▸ **課題の要件**:
1/ 反対咬合についての文章では、「早期初期治療」はどの時期にまず逆の噛み合わせを治すとしているか。
2/ 反対咬合についての文章を、最後の文の次から同じ文体で書き継いでください。

▸ **抜粋本文**:

乳歯列期(2~6歳)の反対咬合を「治療せずに放っておいても大丈夫ですか?」
結論から申し上げますと、乳歯列期の反対咬合は、どのような場合もできるだけ早く治した方がよい結果になると考えています。以前は「3歳では治療はしないで経過をみましょう」と様子をみておりました。その理由は永久歯が生える時に、反対咬合(受け口)が自然に治ることもあるからという理由もありますが、むしろ低年齢児でも使用することができる装置がなかったり、歯の型を採るなどの治療をすることが年齢的に困難であったからです。 しかし、3歳児の反対咬合が自然に治るのは実際にはかなりの少数です。噛み合せが反対になっている下の前歯が5~6本ある・逆の噛み合わせが深い・近親に反対咬合の人がいるなどの場合は、残念ながら、自然に治る可能性は、極めて少ないと考えて良いでしょう。
受け口の患者さんのうち多くの方に、早期初期治療が必要と考えています。 成長がすすみ、骨格(顎関係)のゆがみが大きくなる前の乳歯列の時期に、まず逆の噛み合わせを治しておこうというのが「早期初期治療」の考え方です。逆の噛み合わせは上顎の成長を阻害し下顎の成長を促進すると考えられているからです。(個々の患者さんによって症状が異なるため、治療方法は変わることがあります。)

▸ **演習データ**:
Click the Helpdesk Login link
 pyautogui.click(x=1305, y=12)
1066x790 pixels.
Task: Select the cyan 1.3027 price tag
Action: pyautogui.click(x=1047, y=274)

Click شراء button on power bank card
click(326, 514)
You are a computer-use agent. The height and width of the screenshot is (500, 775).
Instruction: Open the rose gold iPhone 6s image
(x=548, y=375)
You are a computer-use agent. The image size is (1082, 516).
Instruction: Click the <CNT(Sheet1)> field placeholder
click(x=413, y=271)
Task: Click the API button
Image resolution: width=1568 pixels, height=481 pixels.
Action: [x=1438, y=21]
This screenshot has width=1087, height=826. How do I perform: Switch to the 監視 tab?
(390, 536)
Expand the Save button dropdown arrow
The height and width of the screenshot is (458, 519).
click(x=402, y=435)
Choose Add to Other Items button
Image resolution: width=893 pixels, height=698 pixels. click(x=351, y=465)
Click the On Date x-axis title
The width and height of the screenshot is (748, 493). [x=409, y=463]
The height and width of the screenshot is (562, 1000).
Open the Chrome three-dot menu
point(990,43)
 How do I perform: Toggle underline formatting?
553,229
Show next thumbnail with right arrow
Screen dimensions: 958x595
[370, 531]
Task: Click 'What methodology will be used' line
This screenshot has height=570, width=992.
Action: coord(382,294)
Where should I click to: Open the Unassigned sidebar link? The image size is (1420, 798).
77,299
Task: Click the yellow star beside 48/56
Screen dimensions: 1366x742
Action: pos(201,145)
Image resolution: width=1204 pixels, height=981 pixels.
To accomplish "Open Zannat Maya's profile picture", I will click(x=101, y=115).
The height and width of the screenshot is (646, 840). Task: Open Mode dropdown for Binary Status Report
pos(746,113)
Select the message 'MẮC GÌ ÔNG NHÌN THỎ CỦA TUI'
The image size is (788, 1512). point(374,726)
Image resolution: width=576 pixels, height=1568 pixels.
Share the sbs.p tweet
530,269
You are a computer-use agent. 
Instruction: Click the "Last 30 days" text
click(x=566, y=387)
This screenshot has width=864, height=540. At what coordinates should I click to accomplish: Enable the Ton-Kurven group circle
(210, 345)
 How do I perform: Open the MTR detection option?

▸ **解答**:
1/ 成長がすすみ、骨格(顎関係)のゆがみが大きくなる前の乳歯列の時期。

2/
【症例 4232 】 3歳女児:乳歯列の反対咬合 (噛み合わせ調整・観察)
【 症例1475 】 6歳女児 乳歯列の反対咬合 (切歯斜面版)
【 症例4430 】 6歳女児 右上中切歯の反対咬合 (切歯斜面版・上顎前歯の部分矯正)
それに伴い、『ムーシールド』という装置が開発されました。これは非常にシンプルな矯正歯科装置で、3歳からでも使用出来る装置です。 ムーシールドはご自分で取り外しの出来る矯正歯科装置(マウスピースのようなもの)です。受け口の前歯を改善する目的で使用されます。通院は1~2ヶ月に1回で、きちんと正しい使い方をしていただくことで効果が現れてきます。 (ただし、 ムーシールドはどんな症例にも効果があるわけではありません。) 早めに対処することで、受け口はかなり改善することができますので、遺伝のあるなしに関わらず、反対咬合のある方は、早めに歯科を受診されることをお勧めします。